Week 9, Day 1 of The Artist's Way
Today, let's honestly name fear and heal it with love.
ONE OF THE MOST important tasks in artistic recovery is learning to call things—and ourselves—by the right names.
Most of us have spent years using the wrong names for our behaviors. We have wanted to create and we have been unable to create and we have called that inability laziness. This is not merely inaccurate. It is cruel. Accuracy and compassion serve us far better.
Blocked artists are not lazy. They are blocked.
Being blocked and being lazy are two different things. The blocked artist typically expends a great deal of energy—just not visibly. The blocked artist spends energy on self-hatred, on regret, on grief, and on jealousy. The blocked artist spends energy on self-doubt.
The blocked artist does not know how to begin with baby steps.
Finding it hard to begin a project does not mean you will not be able to do it. It means you will need help—from your higher power, from supportive friends, and from yourself.

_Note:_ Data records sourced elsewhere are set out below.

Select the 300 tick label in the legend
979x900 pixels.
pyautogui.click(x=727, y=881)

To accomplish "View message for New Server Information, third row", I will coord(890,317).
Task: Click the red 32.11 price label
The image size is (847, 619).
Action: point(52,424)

First of all, you must give yourself permission to begin small and go in baby steps. These steps must be rewarded. Setting impossible goals creates enormous fear, which creates procrastination, which we wrongly call laziness.

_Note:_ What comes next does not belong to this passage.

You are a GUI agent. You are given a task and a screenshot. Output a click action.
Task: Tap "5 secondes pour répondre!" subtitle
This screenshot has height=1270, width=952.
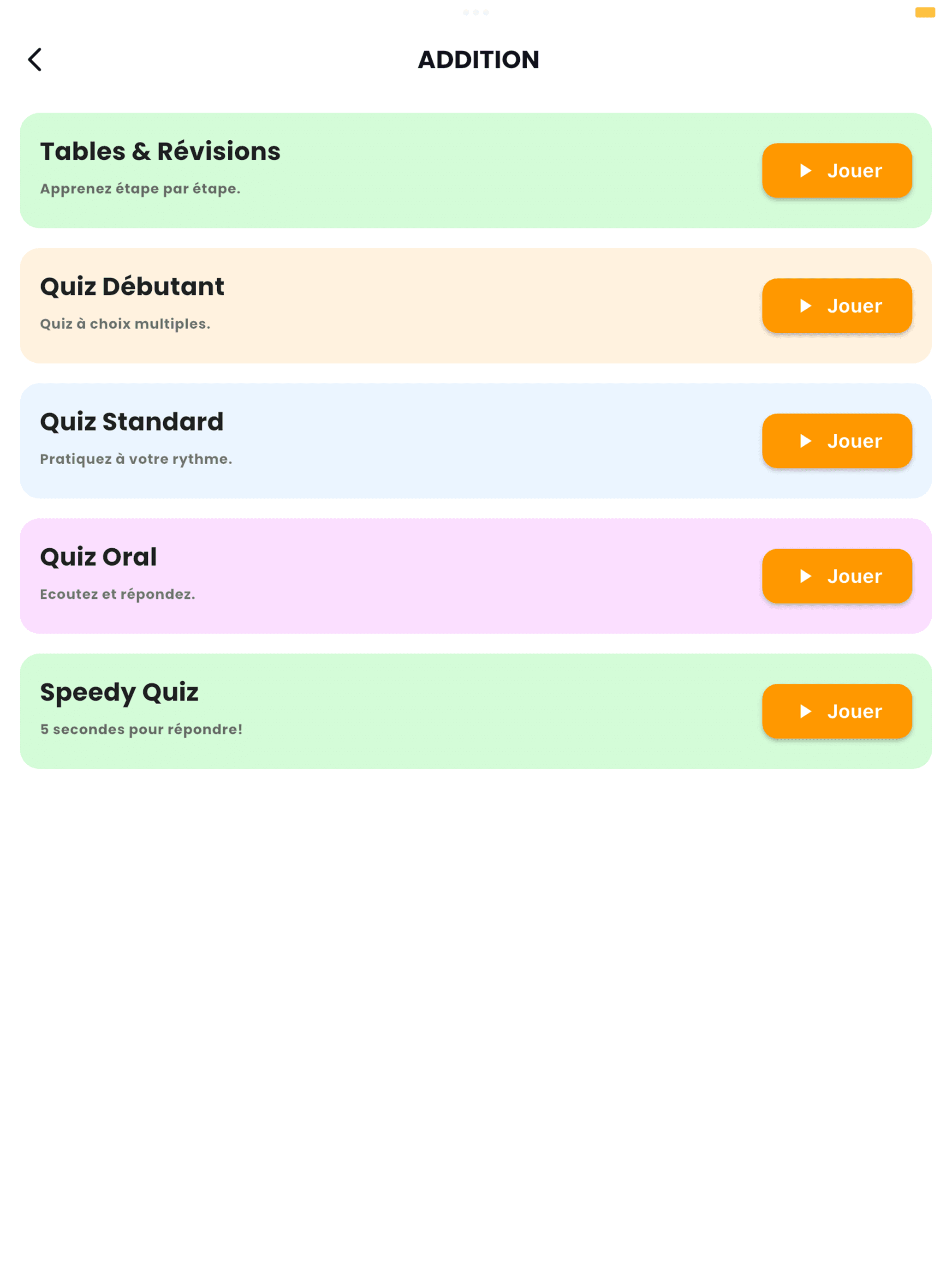coord(141,729)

Do not call procrastination laziness. Call it fear.
Fear is what blocks an artist. The fear of not being good enough. The fear of not finishing. The fear of failure and of success. The fear of beginning at all. There is only one cure for fear. That cure is love.

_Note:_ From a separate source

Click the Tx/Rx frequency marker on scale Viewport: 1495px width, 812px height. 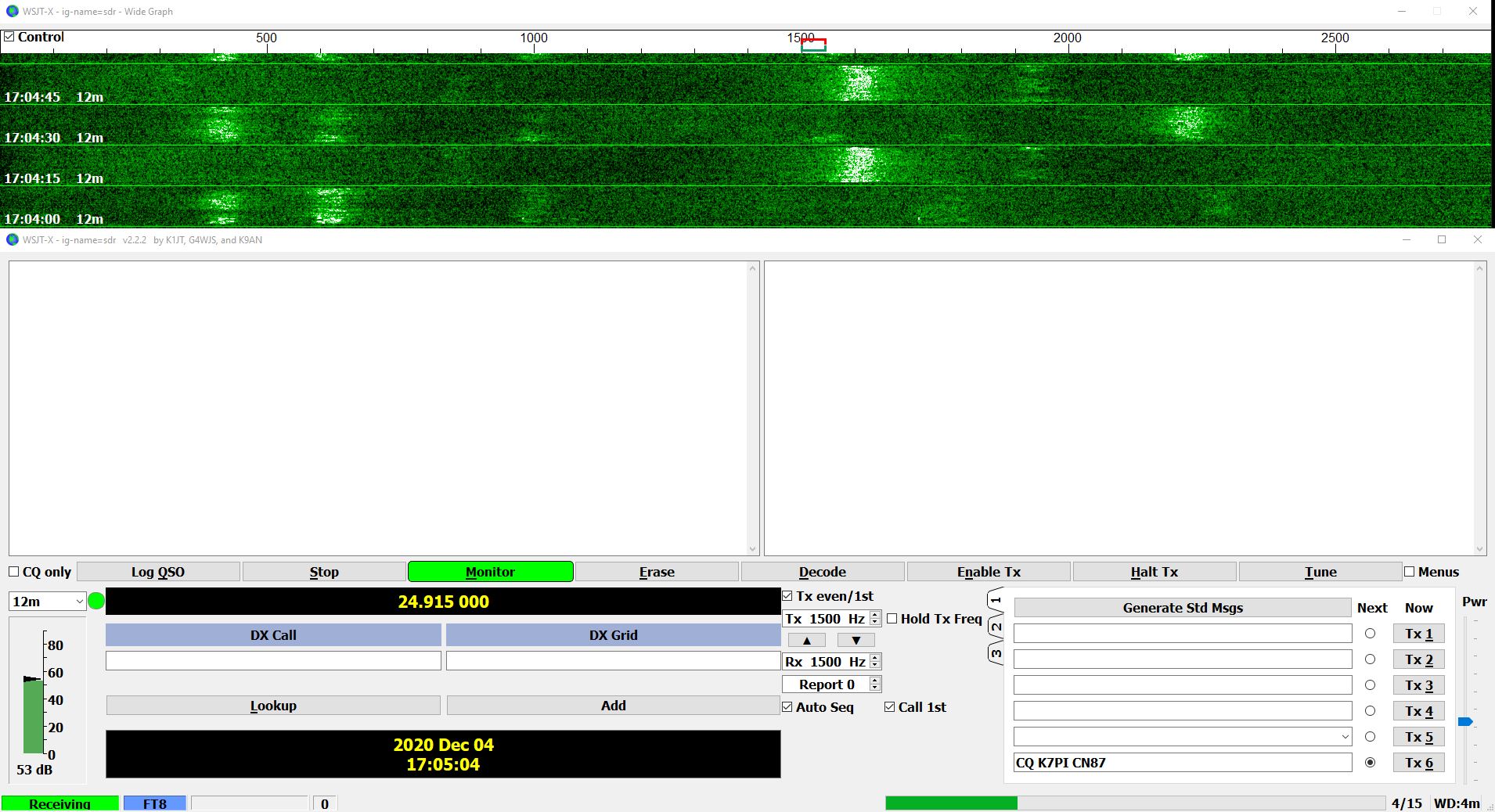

Use love for your artist to cure its fear.
Stop yelling at yourself. Be nice. Call fear by its right name.
(The Artist's Way, 2016, p. 151 – 152)
I acknowledge my fears and respond with love.
I recognize that my inability to create is not due to laziness, but rather to fear. I give myself permission to take small steps. I reward myself for my progress. I will not call procrastination laziness, but rather fear. I will use love to cure my fear and be kind to myself. I will call fear by its right name and work to overcome it.
Read your morning pages!
This process is best undertaken with two-colored markers, one to highlight insights and another to highlight actions needed. Do not judge your pages or yourself. This is very important. Yes, they will be boring. Yes, they may be painful. Consider them a map. Take them as information, not an indictment.
Take Stock: Who have you consistently been complaining about? What have you procrastinated on? What blessedly have you allowed yourself to change or accept?
Take Heart: Many of us notice an alarming tendency toward black-and-white thinking: “He’s terrible. He’s wonderful. I love him. I hate him. It’s a great job. It’s a terrible job,” and so forth. Don’t be thrown by this.
Acknowledge: The pages have allowed us to vent without self-destruction, to plan without interference, to complain without an audience, to dream without restriction, to know our own minds. Give yourself credit for undertaking them. Give them credit for the changes and growth they have fostered.
“Life shrinks or expands in proportion to one's courage.”
– Anaïs Nin
How can you reward yourself, each day, when taking small steps with a creative project?